Researchers conducting the largest study yet of genetic differences among humans are finding that rare mutations are more widespread than expected because of rapid population growth. The 1000 Genomes Project is examining human genetic variation at an unprecedented combination of breadth and depth, so far describing the genomes of 1,092 people from 14 populations worldwide and cataloguing many rare genetic variants within them.
Hundreds of researchers, including a handful of New York scientists, participate in the project consortium, which reported on its first phase in the Nov. 1 issue of the journal Nature. The results are expected to bolster research on disease, as well as on our past. The rare genetic variations so far catalogued offer a window onto both.
People from all populations included carried greater-than-expected numbers of rare variations, a phenomenon studied by two contributors from Cornell University, Andrew Clark and Alon Keinan. “The human population has grown so explosively, just out of sight from any standard theory in population genetics on genetic variation,” says Clark, who serves on the project’s steering committee and in the analysis group.
Population growth in recent millennia has allowed the introduction of new mutations to outpace the forces that would otherwise remove them. This has implications for disease. “Rare variation entering a population, it looks more like just mutations rather than typical SNPs (single-nucleotide polymorphisms),” Clark says. While natural selection has had time to work over typical SNPs, and so removing problematic alleles, “the rare variant is more likely to be deleterious.”
Researchers suspect rare variants contribute to the risk of complex disease, but making connections to specific diseases has proved to be challenging, more so than pinpointing the rare variants behind Mendelian diseases, according to Clark.
As recent arrivals in the gene pool, rare variants tend to be isolated; the less frequently the group identified a variant, the more likely it was to show up in only one of the 14 populations.
The breadth of populations sequenced for the project holds special relevance to Juan Rodriguez-Flores, a contributor and post-doctoral researcher at Weill Cornell Medical College. “I am Puerto Rican, so the fact they included over 50 Puerto Ricans in the study was for me a great thing,” he says. (The project is ultimately expected to include sequences from 90 Puerto Ricans.) The work might reveal characteristic variation that Puerto Ricans do not share with typical reference populations from, say, Europe or Asia.

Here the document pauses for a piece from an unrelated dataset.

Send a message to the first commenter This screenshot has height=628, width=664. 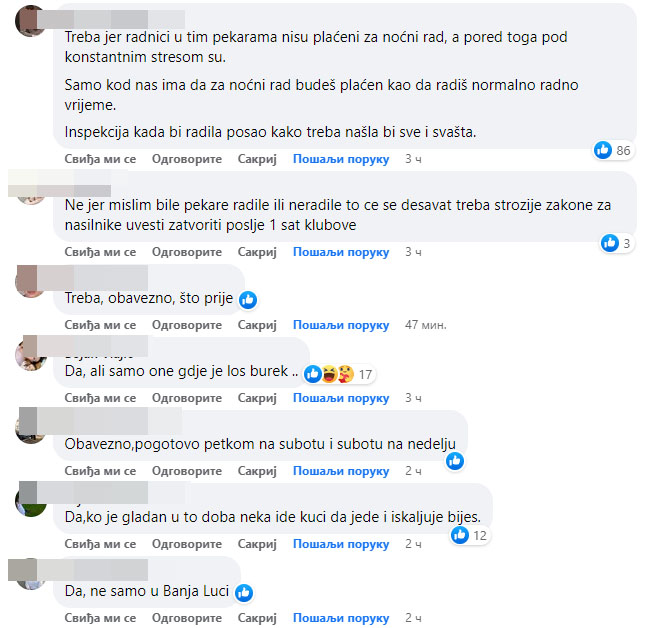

Casting the widest net possible for populations from which to sample will ultimately help improve health of people all over the world and avoid an increase in global health disparity, according to Rodriguez-Flores. “If I were the head of the consortium, that would be my goal, to continue until we have sampled genetic variation truly all over the world, especially in developing countries that are under-studied,” he says.
The project discovered and genotyped about 38 million SNPs, 1.4 million indels (insertions or deletions as long as 50 bases), and 14,000 large deletions.
Seungtai Chris Yoon, a research assistant professor at Cold Spring Harbor Laboratory, identified large deletions, as well as duplications. Only the large deletions were included in the Nature paper; duplications and other structural variations will be reported in the next paper, according to Yoon.
“The large proportion of the variation was expected,” he says of the large deletions. “But the great thing is to nail down where they are, what they are and what is the frequency.”
Though the 1000 Genomes Project is not without critics—some questioned its scope and lamented the failure to include participants' phenotypic information—Clark says that so far the process has, arguably, been almost as important as the discoveries. “Practically every aspect of the analysis has been updated and accelerated,” he wrote in an email, pointing to a massive acceleration of the process leading to the accurate identification of variants, as well as the re-invention of data representation needed to control file size.